[TEXT FOR ANALYSIS — start]

Scientists have made a major breakthrough in the gut health realm. Previously, treatment for gastrointestinal and inflammatory diseases wasn’t feasible through oral administration. New developments now combine the convenience of oral medication with the advantages of antibody therapies. This comes as a big relief to sufferers of inflammatory diseases such as ulcerative colitis and Crohn’s, as well as gut and digestive problems.

For animals and humans who suffer from these conditions, treatments previously included antibiotics, steroids, supplements, and antibody injections. The medication formulated recently could eliminate the need for some of these treatments and sufferers may be able to quickly add it to their food without the need for painful shots at the doctor’s office.

What Are Gut And Inflammatory Diseases?

Common gut and inflammatory diseases include reflux, lactose intolerance, inflammatory bowel disease, ulcerative colitis and Crohn’s. People suffering from these conditions often experience bloating, diarrhea, cramps, and stomach pains. With certain treatments and lifestyle changes, symptoms can be managed but many never feel complete relief.

Reflux, heartburn, and GERD are among the most common digestive problems. The hot or burning sensation coming up your throat is never a welcome feeling. While most of us have encountered this at one point or another, chronic sufferers can be in serious pain and suffer from more complicated medical conditions later in life such as reflux disease or esophageal cancer.

Lactose intolerance is another common gut ailment. People with this condition lack the enzyme we need to digest the sugars found in milk. Anywhere from thirty minutes to two hours after eating a dairy product, people will feel gas pains, nausea, diarrhea, or cramping. Using a breath, blood or stool test, doctors can easily diagnose this condition.

Inflammatory bowel diseases such as Crohn’s or ulcerative colitis are more serious gut and inflammatory diseases. Symptoms include diarrhea, pain in the abdomen, anemia, weight loss, and rectal bleeding in some cases. These can often be misdiagnosed as irritable bowel syndrome, ulcers, infections or appendicitis. With both diseases, your body will attack the gastrointestinal tract and immune system error. Treatments include steroids, immunosuppressants, and prescription anti-inflammatory medications. Combinations of these may prove effective in avoiding surgery and keeping pain under control.

[TEXT FOR ANALYSIS — finish]
[INPUT DATA — start]

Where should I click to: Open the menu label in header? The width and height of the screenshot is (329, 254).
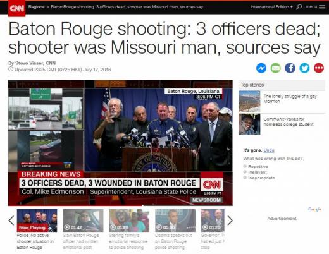click(311, 6)
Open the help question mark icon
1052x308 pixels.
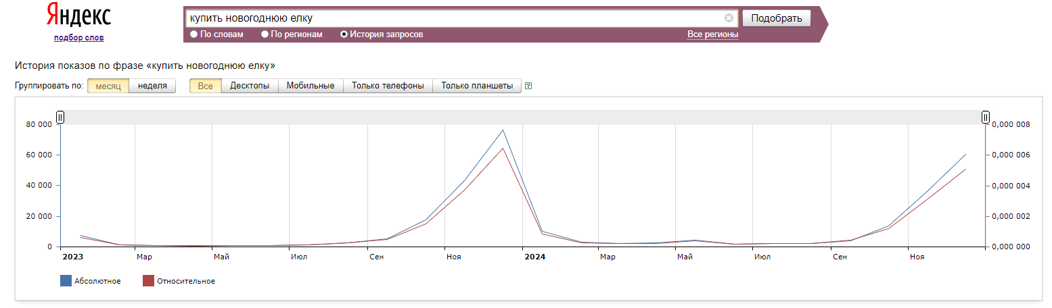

[INPUT DATA — finish]

### [REQUIREMENT]
From the text on gut and inflammatory diseases, set down the passage word for word, beginning at "Scientists have made" and stopping after "the doctor’s office.".

### [ANSWER TO THIS EXERCISE]
Scientists have made a major breakthrough in the gut health realm. Previously, treatment for gastrointestinal and inflammatory diseases wasn’t feasible through oral administration. New developments now combine the convenience of oral medication with the advantages of antibody therapies. This comes as a big relief to sufferers of inflammatory diseases such as ulcerative colitis and Crohn’s, as well as gut and digestive problems.

For animals and humans who suffer from these conditions, treatments previously included antibiotics, steroids, supplements, and antibody injections. The medication formulated recently could eliminate the need for some of these treatments and sufferers may be able to quickly add it to their food without the need for painful shots at the doctor’s office.